В доме было пусто, повсюду царил невыразимый хаос, будто тысяча чертей перевернула беснуясь здесь все. На полу, на пороге виднелись капли крови, повсюду были разбросаны листки бумаги – рукописи, заметки Николая.
Пукко отклонился назад, взглянул на машину, отрицательно показал головой, мол, нету тут никого.
Кетлин рванулась наружу, упала, один сапог соскочил с ее ноги, она поднялась и так, в одном сапоге побежала к дому. На полпути она вдруг остановилась резко, взвыла увидев кровь на снегу и метнулась к лесу, по кровавому следу…. Безмолвный крик сотряс морозный, граненный воздух, снег осыпался с маленьких, пушистых елей….
Пукко нашел сестру в мерах пятидесяти от дома. В рыхлом снегу, ничком лежал Николай, одетый в светлую, байковую нательную рубашку по которой медленно расползалось огромное кровавое пятно усыпанное частыми, пунцово-черными крапинками от крупной дроби. Сестра лежала тут-же, нервно вздрагивая всем телом, будто в конвульсиях, беззвучные рыдания, глубокими судорогами сотрясали ее. Намертво вцепились в окровавленную рубашку и до синевы побелели кисти рук….

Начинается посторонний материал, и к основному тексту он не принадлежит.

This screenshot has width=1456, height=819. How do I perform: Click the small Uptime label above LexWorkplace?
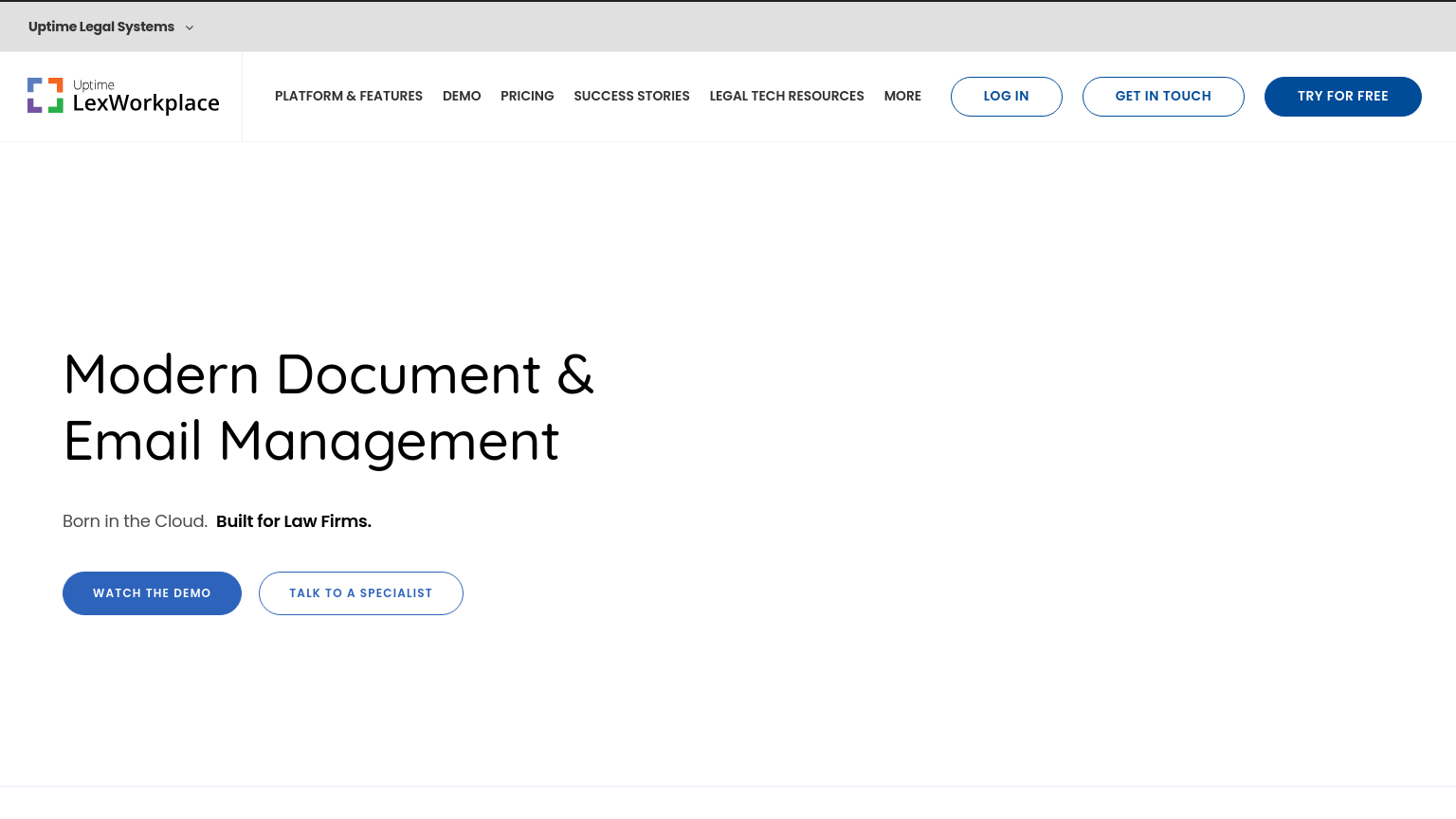[x=94, y=84]
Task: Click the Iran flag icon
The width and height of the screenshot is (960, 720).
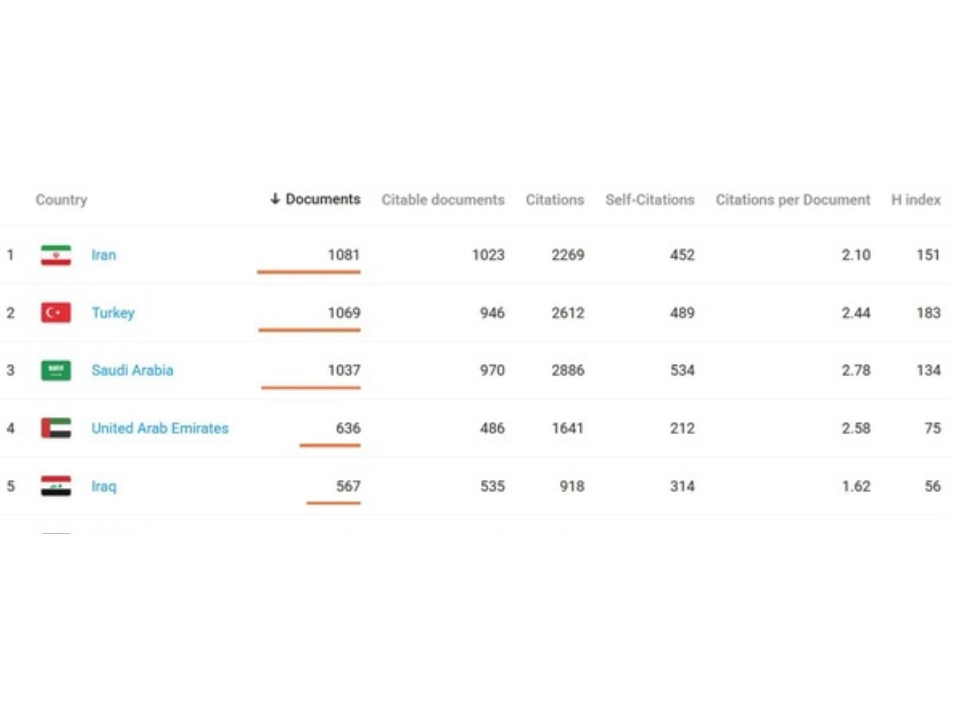Action: pos(56,255)
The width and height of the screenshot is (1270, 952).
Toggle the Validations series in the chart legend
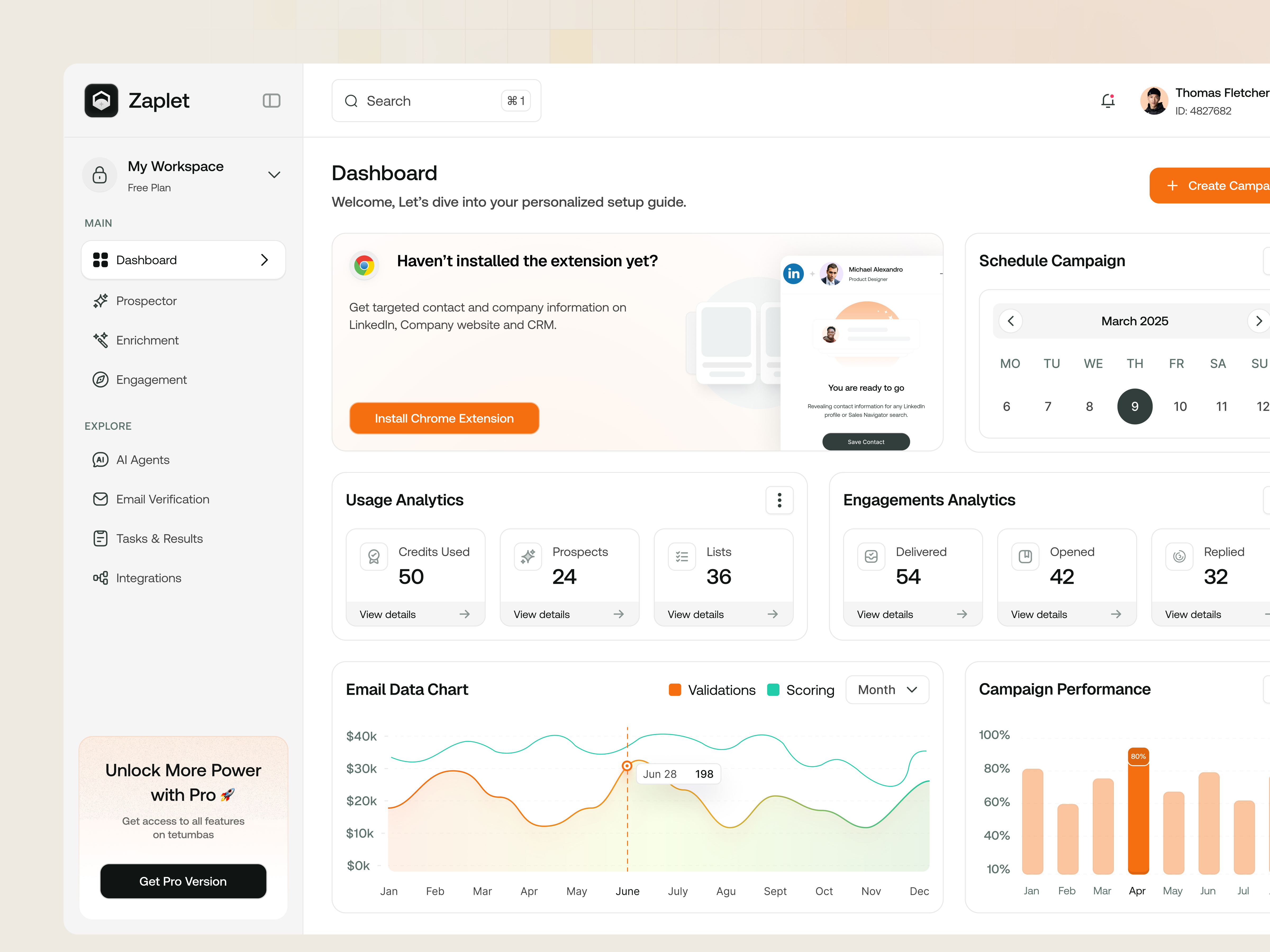pyautogui.click(x=712, y=690)
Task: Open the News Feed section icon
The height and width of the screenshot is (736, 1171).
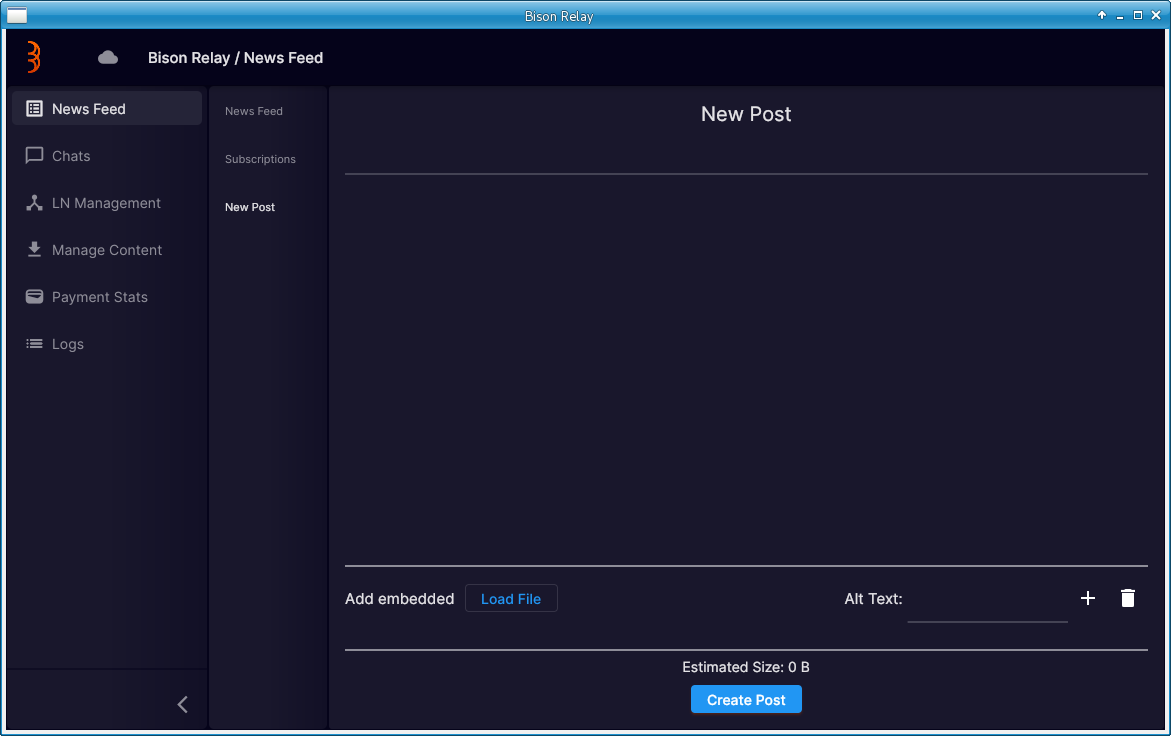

Мгновенья растянулись в беззвучное, долгое, протяжное эхо от издавшего нечеловеческий, безмолвный крик, выдранной с мясом, с утробными кишками глотки… Пукко стоял вперившись в пустоту растлившуюся за упавшими в снег телами, смотрел остекленевшими глазами на разверзающееся, страшное нечто поднимавшееся медленно из пунцово-киноварных глубин… потом вздрогнул всем телом, его передернуло еще раз, подхватил дробовик и метнулся к машине…
Минут через двадцать, где-то в лесу раздались приглушенные частые выстрелы, потом взрыв, еще один, еще несколько одиноких хлопков из дробовика и все стихло…. Снег медленно оседал скатившись с усталых лап вековых елей….
Во дворе стоял второй грузовичок, на котором, по всей видимости, ослушавшись, все-таки приехали сестры. Дверь была прикрыта, на снегу виднелась кровавая дорожка от притащенного волоком тела. Расхристанный, нараспашку, мокрый от пота, и тяжело, отрывисто дышавший, запыхавшийся, Пукко медленно вошел в дом. Справа, мерно покачиваясь, прикрыв рты руками чтобы не закричать в голос стояли две старшие сестры глядя на Пукко расширенными от ужаса и горечи глазами. Николай лежал теперь на лавке, к верху лицом, глаза его распахнулись широко и так и застыли будто от удивления. Кетлин сидела рядом, неподвижно, молча, на полу у лавки, уронив ему голову на грудь, волосы ее рассыпались тяжелым веером, будто накрыли собой Николая, соломенное с льняной проседью перемешалось с кровавым, красным….
— Ты догнал их, Пукко? — немного спустя, тихо спросила сзади старшая сестра.
Пукко медленно покачал утвердительно кивая отяжелевшей головой, ничего не дрогнуло в его омертвевших, остекленевших глазах смотревших куда-то вдаль, за простертые на мертвой лавке тела…..
По широкому, льняному полю, расстлавшемуся меж раздавшимися в стороны лесами, плавно, будто во сне, грациозно бежала ему на встречу Кетлин, в легком, ситцевом платьице. Соломенные с платиной волосы ее растрепались, плыли вслед за ней ровными, тяжелыми волнами на ветру. Кетлин улыбалась, смеясь протягивала к нему нежные, белые руки, глаза ее лучились искристым, озорным светом пробивавшимся из синючих, бездонных глубин…. И вдруг она будто споткнулась, натолкнувшись на что-то, лицо ее исказилось удивлением и страхом, рот приоткрылся, губы истончились издавая безмолвный крик в глазах полыхнул и застыл тягучим стеклом ужас… она долго падала вкидывая медленно, будто враз отяжелевшие руки и на полпути застыла в неловком падении… мир треснул, звонко, муторно и разлетелся на мириады солнечных, изумрудных, радужных осколков обнажая бездонную, иссиня-черную пустоту теряющуюся в пустоте….
D`Ogma © 2003-2008
Глоссарий:
Валла ― усадьба, где постоянно проживал Пукко Каккинен с сестрами.
Ваалла-Какки ― прежняя, родовая усадьба Пукко с развалинами замка.
Ваала ― местность вокруг Ваалла-Какки, частично занятая российской стороной в 1943 году.
Каалле ― местность вокруг Калле. Прежнее название некогда бывшего там хутора.
Калле ― небольшая усадьба, купленная Николаем у Пукко.